# Let $A$ and $B$ be arbitrary $n \times n$ matrices. If $B$ is invertible, prove that $AB^{-1} = B^{-1}A$ if and only if $AB=BA$.

Let $$A$$ and $$B$$ be arbitrary $$n \times n$$ matrices. If $$B$$ is invertible, prove that $$AB^{−1} = B^{−1}A$$ if and only if $$AB=BA$$. Would appreciate a solution to this proof.

I'm confused whether my proof should be showing how $$AB^{-1} = B^{−1}A$$ or I should prove $$AB = BA$$ from $$AB^{−1} =B^{−1}A$$ or prove that $$AB^{−1} =B^{−1}A$$ from $$AB=BA$$.

And if so, should I use $$\Longrightarrow$$ sign for each new line or $$\Longleftrightarrow$$ (given that this sign means if and only if)?

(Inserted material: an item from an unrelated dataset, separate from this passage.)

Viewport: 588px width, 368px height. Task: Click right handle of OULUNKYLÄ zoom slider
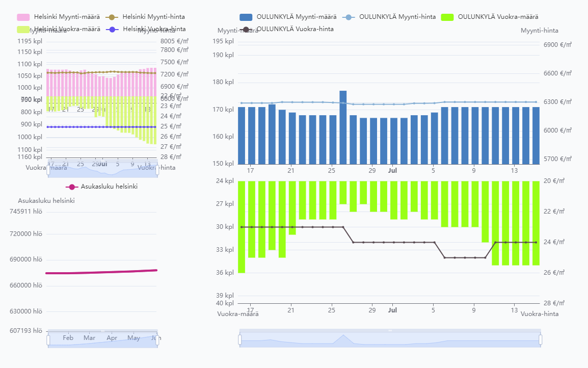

• I remember seeing the same question recently, but I might be mistaken.. Aug 15, 2021 at 4:31

To prove ,$$AB^{-1}=B^{-1}A$$ iff $$AB=BA$$
$$AB^{-1}=B^{-1}A$$
$$\Leftrightarrow$$ $$BAB^{-1}B=BB^{-1}AB$$
$$\Leftrightarrow$$ $$BAI=IAB$$
$$\Leftrightarrow$$ $$BA=AB$$
$$\Leftrightarrow$$ $$AB=BA$$